Numerical and Mechanistic Analysis of Active Electroconvection Modulation in Polymer Electrolyte Solutions for Ion Transport and Energy Distribution

Active modulations of charged interfaces are of importance to both electrochemical research and applications, where the overlimiting current response is linked to dendrite formation on battery electrodes and energy storage. However, overlimiting ion transport with surface topology and polymer electrolytes is poorly understood, especially in the presence of electroconvection phenomenon. In this paper, we perform a global analysis of the flow patterns, energy spectra, instantaneous and statistical morphology of electroconvection flow (ECF) with nonlinear Poisson-Nernst-Planck-Navier-Stokes (PNP-NS) schemes. Results show that the coupling of patterning surface and the elastic field gives rise to novel instabilities and current responses. Polymer macromolecules exhibit notable active modulation, dividing I-V (current-voltage) curves into several new branches characterized by energy sources or energy sinks at varied voltages. The instantaneous results reveal chaotic multiscale vortices and charge ribbons that separate and merge in a highly irregular manner. In addition, neutral polymer macromolecules act as flow stabilizers, and energy spectral densities (SEDs) suggest that the power law exponentially decays over narrower spatiotemporal scales than in Newtonian fluids.
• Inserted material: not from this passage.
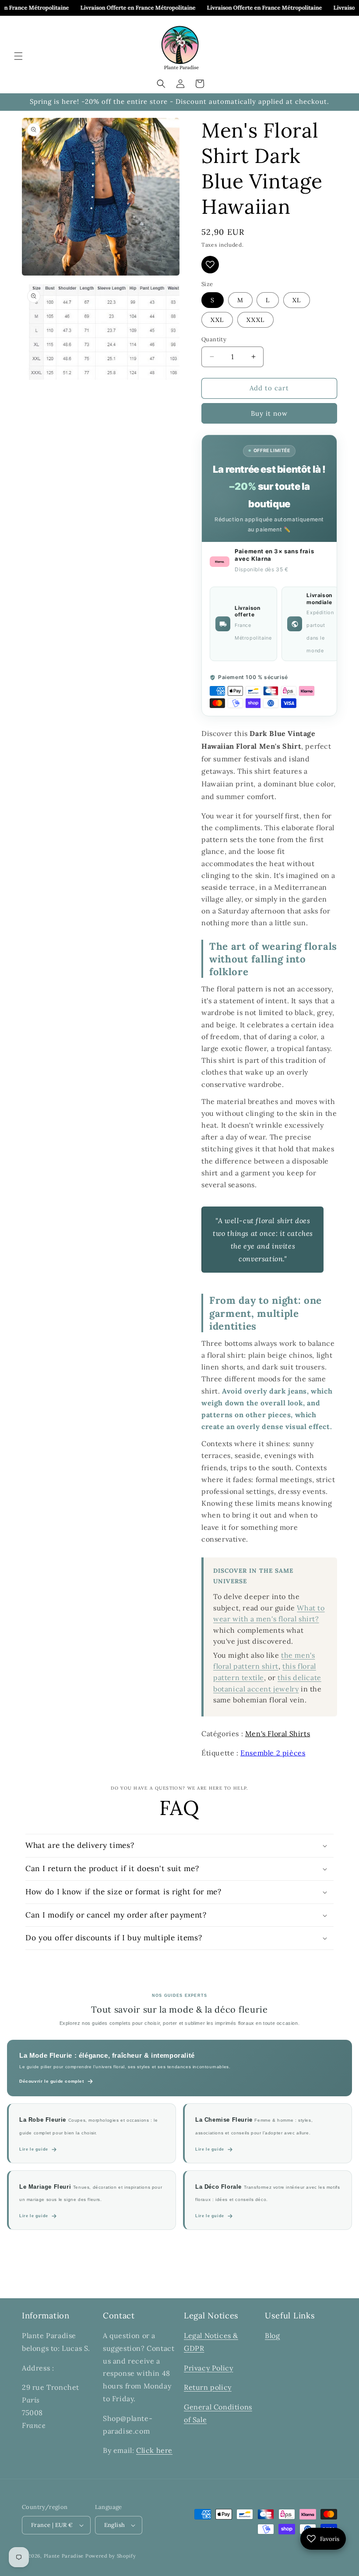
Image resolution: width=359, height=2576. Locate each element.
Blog (272, 2335)
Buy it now (269, 413)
Owing to the distinction from purely electrokinetic instability-induced modes, the patterning dominant mode enhances ion mass transfer and cancels the limiting regime at a low voltage limit. Via controllable patterning modes and current branches, the electroconvection mechanism suggest new possibilities for manipulating ion transport and dendritic instabilities in electromembrane platform & energy storage systems.